Friday, September 17, 2004

A Top Top End End

Today is my last day in Darwin and the Top End, the northern part of the Northern Territory. Yesterday I travelled to Litchfield National Park. I wrestled with a 3-year-old crocodile and won, although it wasn't too hard because he was only about four feet long and he had a rubber band around his jaws, which is a rather unfair handicap for a crocodile. I walked around a termite mound that was three times my height, even though the termites themselves were no bigger than the number 8, and they tasted like lemon peel. (I ate some of them.) There were other termite mounds, the magnetic termite mounds, that were smaller and gray.
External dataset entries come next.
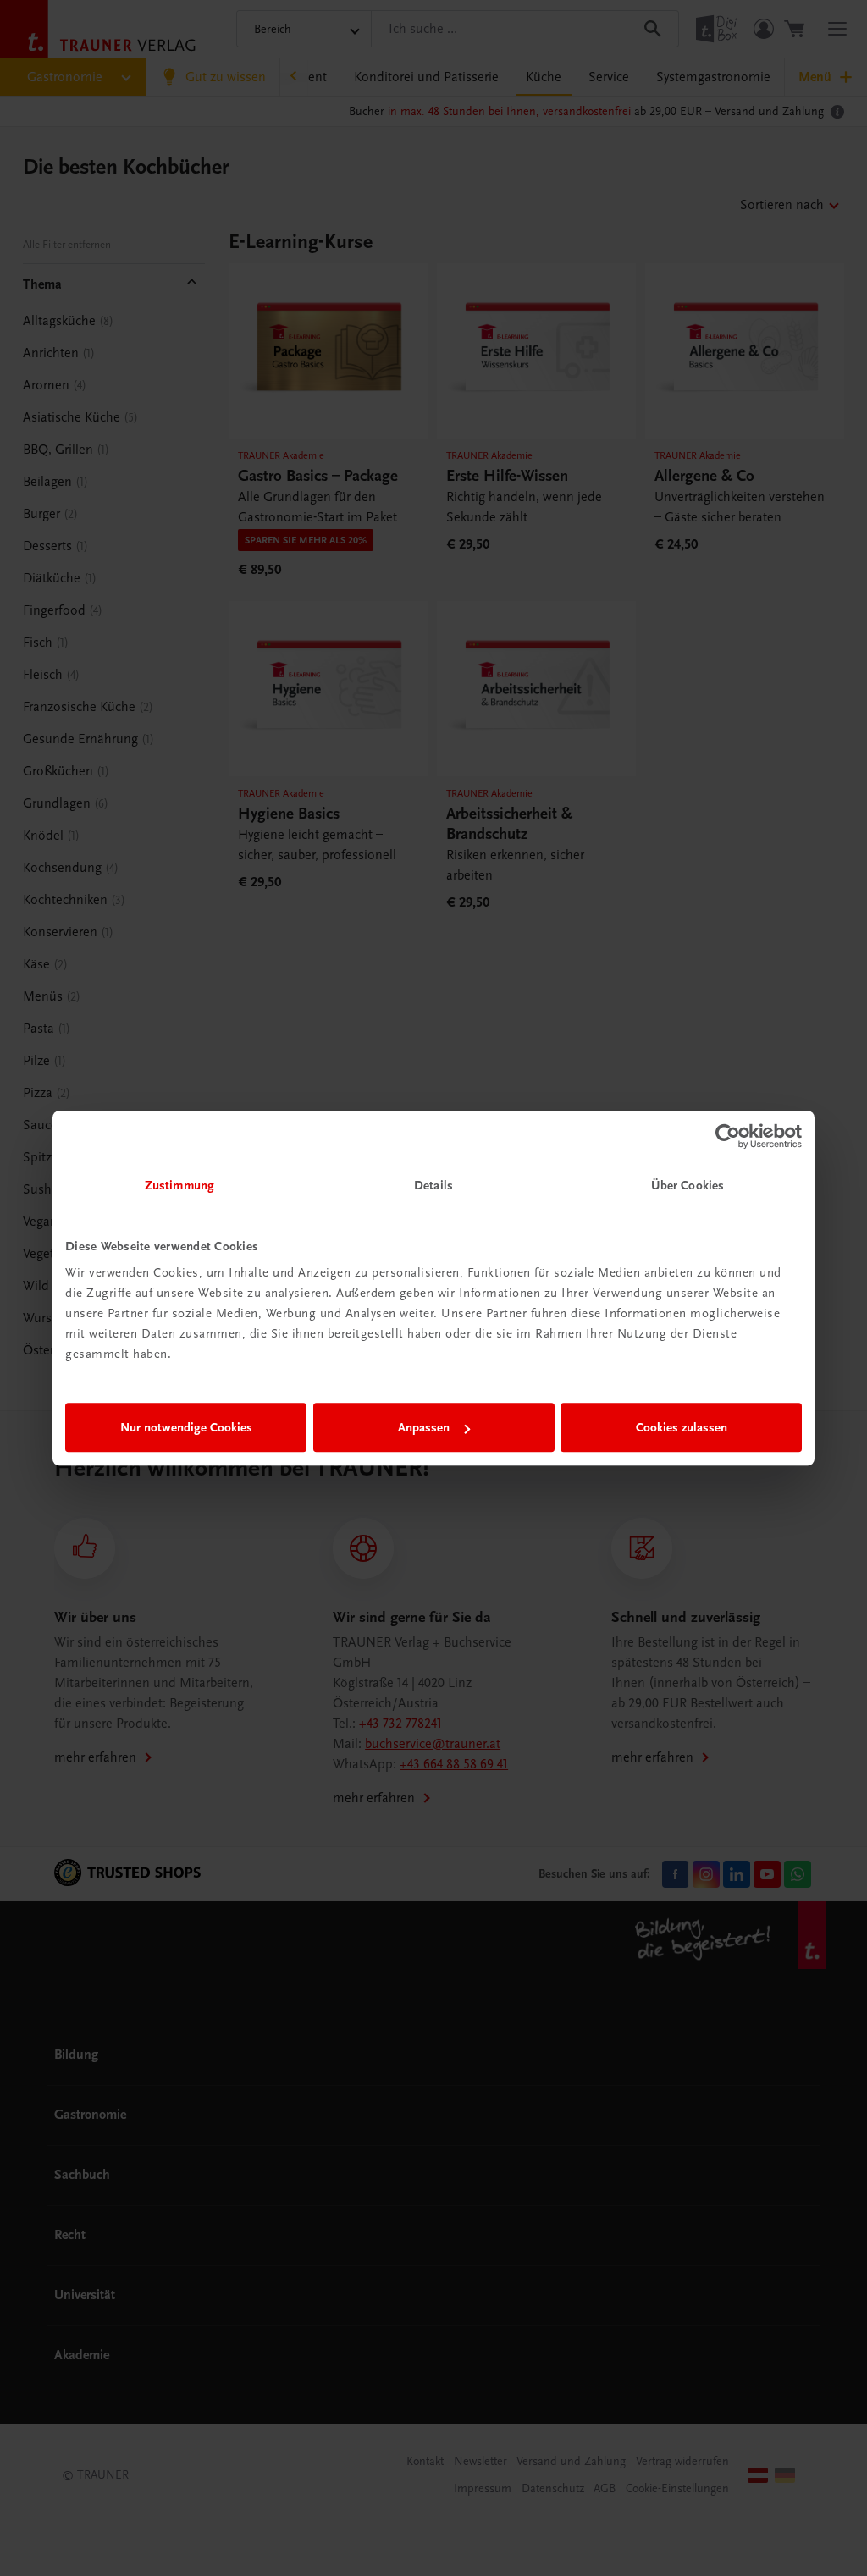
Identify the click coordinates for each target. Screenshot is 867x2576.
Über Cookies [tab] (687, 1185)
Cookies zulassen (681, 1427)
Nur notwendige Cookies (186, 1427)
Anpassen (424, 1427)
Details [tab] (433, 1185)
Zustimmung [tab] (179, 1185)
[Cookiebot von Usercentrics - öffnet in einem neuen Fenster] (728, 1136)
The field was filled with them like a vast bush graveyard, and they were all perfectly aligned north-south. I went to a waterfall where there is a cave and in the cave there is a hot spring that keeps the cave warm, and this unusual arrangement allows a colony of rare orange bats, that are particular about temperature, to thrive. The bats are rare, in fact, because there are not too many caves that have built-in heating. I went to another waterfall - a very high one - and jumped in and swam around, and then to another waterfall where I also got in and swam a bit, and then yet another waterfall, a series of them, where I was too tired to swim and I just sat in the rocks and let the water rush over my shoulders. I went for a cruise on a river filled with hungry crocodiles, and the people on the boat dangled bits of buffalo over the side of the boat on a string and the crocodiles literally leaped out of the water in sometimes inaccurate but nevertheless astonishing attempts to get the buffalo bits. Some of these crocodiles were 16 feet long. I watched the sunset over the Timor Sea, and then I went to a night market. People were selling didgeridoos and jewellery in the shapes of insects, tie-dyed clothing and crocodile-skin hatbands. There was a food stall featuring emu, kangaroo, crocodile, camel, and wallaby kebabs, as well as witchity grubs. A man named Mick was cracking two whips to a toe-tapping rhythm. There was a fire-juggling show, a one-man band, a Baha'i information booth, and a farmyard petting zoo where over-excited toddlers were let loose on geese, goats, ducks, chickens, and rabbits. There was also a beautiful beach. Darwin's youth seemed to be sulkily enjoying themselves.